Using the listing that follows, return every line with the word "Structure".

┄┄┄┄┄┄┄┄┄┄

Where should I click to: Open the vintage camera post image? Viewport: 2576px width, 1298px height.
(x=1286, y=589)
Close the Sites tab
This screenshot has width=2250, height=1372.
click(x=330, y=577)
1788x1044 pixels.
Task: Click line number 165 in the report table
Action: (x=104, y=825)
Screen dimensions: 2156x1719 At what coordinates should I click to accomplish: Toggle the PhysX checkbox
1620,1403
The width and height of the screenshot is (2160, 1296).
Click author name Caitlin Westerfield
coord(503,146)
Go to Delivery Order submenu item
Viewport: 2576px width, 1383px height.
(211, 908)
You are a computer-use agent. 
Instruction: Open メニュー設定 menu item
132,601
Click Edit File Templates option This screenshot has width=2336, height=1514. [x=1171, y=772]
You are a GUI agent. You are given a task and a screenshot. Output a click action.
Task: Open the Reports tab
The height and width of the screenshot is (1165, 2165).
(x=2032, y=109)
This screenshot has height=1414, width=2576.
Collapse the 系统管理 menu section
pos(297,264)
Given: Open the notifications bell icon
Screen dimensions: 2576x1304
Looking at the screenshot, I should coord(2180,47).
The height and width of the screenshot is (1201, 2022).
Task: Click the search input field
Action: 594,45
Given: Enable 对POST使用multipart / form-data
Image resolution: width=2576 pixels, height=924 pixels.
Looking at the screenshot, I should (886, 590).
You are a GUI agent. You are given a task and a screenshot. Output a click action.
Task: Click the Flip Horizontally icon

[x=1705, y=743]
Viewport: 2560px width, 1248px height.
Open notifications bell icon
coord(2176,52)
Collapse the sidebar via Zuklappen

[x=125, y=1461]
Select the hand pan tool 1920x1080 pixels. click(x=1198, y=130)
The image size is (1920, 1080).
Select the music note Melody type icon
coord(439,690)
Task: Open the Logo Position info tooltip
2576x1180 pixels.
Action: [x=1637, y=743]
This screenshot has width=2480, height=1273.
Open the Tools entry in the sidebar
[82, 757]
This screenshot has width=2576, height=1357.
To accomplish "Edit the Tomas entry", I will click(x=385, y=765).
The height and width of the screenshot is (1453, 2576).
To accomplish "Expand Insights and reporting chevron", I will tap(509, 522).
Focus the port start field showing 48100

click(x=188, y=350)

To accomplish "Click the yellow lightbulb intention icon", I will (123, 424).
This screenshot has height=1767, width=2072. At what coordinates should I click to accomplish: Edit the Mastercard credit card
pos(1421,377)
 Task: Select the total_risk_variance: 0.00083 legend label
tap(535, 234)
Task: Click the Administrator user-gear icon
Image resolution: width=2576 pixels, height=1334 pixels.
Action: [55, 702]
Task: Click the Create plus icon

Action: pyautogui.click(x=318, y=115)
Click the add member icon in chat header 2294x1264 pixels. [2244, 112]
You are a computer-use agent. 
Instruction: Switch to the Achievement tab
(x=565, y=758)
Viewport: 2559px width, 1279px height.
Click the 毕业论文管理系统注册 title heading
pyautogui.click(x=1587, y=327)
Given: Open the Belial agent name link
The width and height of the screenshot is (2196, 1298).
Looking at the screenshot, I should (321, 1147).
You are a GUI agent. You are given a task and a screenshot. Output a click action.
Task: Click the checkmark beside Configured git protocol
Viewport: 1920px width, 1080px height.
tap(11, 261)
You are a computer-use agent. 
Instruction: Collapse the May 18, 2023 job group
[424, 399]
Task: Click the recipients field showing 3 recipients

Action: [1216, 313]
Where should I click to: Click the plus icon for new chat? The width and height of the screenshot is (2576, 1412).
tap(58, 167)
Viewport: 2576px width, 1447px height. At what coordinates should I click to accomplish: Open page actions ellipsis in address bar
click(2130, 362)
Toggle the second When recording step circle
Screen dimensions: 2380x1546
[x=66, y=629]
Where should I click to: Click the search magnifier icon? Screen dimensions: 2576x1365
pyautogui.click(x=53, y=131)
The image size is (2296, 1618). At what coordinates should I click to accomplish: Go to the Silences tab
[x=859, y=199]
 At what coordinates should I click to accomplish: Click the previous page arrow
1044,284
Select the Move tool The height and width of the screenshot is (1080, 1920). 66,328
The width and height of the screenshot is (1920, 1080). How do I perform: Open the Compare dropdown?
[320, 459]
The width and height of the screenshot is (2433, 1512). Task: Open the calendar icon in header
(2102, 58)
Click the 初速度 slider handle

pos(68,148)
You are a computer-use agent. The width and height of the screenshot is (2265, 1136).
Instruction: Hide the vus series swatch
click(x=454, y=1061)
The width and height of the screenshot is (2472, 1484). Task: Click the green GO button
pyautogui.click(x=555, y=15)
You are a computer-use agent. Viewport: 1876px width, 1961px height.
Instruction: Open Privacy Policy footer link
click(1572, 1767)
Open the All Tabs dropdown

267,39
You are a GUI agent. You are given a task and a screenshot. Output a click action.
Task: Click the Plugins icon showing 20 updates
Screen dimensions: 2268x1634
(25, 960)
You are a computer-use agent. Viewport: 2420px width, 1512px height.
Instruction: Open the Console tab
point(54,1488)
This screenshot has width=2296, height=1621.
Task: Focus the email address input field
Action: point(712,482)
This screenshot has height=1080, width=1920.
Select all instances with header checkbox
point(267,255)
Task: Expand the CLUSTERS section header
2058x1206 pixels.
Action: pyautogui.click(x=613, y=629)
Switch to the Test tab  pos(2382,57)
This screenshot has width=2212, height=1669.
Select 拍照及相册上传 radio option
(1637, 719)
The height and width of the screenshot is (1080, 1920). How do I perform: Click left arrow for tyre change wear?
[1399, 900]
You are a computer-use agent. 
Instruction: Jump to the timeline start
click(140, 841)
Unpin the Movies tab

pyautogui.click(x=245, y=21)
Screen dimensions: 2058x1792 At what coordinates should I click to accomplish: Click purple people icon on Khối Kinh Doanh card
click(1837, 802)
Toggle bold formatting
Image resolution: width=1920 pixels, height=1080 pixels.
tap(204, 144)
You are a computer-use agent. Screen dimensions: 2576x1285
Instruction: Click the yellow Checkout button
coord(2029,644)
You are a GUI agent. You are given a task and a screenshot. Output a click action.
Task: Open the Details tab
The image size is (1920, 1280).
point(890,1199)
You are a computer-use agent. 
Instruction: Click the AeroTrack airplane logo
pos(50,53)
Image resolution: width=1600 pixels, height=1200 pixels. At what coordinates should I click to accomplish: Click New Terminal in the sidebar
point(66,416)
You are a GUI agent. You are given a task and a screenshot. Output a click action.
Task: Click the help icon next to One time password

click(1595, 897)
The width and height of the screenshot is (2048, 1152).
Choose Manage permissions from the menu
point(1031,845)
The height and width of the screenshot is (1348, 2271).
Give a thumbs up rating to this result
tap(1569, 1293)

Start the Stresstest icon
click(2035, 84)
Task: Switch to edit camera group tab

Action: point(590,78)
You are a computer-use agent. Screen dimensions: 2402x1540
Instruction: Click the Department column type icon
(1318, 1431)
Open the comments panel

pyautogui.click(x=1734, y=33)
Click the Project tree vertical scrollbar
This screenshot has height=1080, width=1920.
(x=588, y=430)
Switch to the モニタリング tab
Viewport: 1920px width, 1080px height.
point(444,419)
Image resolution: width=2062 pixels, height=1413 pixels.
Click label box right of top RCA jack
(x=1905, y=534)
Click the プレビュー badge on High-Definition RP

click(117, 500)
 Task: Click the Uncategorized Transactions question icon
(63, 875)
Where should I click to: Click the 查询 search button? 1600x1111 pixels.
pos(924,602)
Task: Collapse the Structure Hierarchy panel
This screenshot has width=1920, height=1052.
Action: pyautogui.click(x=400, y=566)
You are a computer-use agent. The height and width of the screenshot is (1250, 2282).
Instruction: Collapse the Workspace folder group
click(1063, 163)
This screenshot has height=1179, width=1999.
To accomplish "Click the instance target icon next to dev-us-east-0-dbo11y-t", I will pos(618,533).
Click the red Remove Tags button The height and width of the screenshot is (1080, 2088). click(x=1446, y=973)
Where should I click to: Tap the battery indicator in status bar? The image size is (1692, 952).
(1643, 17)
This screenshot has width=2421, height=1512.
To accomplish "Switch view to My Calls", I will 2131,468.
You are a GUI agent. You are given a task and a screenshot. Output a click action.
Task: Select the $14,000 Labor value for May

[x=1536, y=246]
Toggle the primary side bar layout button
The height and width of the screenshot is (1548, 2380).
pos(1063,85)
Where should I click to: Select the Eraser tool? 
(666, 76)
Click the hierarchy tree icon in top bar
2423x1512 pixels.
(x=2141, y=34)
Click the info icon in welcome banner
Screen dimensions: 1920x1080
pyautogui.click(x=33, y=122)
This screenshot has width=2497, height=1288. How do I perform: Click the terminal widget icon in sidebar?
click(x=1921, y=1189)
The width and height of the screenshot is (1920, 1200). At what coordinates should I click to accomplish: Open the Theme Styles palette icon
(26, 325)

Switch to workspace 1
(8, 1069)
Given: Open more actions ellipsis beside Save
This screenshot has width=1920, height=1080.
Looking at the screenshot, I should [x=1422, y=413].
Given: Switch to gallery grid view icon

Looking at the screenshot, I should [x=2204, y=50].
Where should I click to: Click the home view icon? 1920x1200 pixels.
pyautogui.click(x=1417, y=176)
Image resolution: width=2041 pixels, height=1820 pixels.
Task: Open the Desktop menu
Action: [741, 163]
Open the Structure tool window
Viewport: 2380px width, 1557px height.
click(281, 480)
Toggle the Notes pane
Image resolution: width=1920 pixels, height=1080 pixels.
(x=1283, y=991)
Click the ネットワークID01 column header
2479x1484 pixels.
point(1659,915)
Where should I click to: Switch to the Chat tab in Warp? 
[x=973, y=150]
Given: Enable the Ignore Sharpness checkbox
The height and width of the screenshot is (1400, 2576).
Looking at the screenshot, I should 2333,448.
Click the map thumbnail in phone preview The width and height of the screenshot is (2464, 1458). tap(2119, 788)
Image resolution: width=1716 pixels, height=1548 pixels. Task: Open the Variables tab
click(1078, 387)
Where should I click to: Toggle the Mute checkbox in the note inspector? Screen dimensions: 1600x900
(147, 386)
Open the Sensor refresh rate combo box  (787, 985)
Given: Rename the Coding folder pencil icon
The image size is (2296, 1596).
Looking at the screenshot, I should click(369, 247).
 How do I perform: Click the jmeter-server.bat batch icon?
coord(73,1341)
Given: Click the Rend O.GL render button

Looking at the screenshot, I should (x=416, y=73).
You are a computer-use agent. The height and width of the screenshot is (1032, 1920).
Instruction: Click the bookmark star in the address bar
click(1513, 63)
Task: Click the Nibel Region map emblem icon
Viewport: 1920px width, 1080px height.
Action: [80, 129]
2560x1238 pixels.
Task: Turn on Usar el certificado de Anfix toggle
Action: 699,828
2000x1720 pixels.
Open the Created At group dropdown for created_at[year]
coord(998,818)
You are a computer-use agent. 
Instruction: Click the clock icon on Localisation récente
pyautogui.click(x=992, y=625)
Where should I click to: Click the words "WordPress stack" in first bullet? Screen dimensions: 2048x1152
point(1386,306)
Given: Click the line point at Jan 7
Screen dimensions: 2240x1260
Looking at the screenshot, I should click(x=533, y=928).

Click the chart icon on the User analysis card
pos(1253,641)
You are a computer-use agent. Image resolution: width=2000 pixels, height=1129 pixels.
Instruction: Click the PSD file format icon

┄┄┄┄┄┄┄┄┄┄

* _SOLUTION TO THE EXERCISE_:
Task: Collapse the Structure Hierarchy panel
Open the Structure tool window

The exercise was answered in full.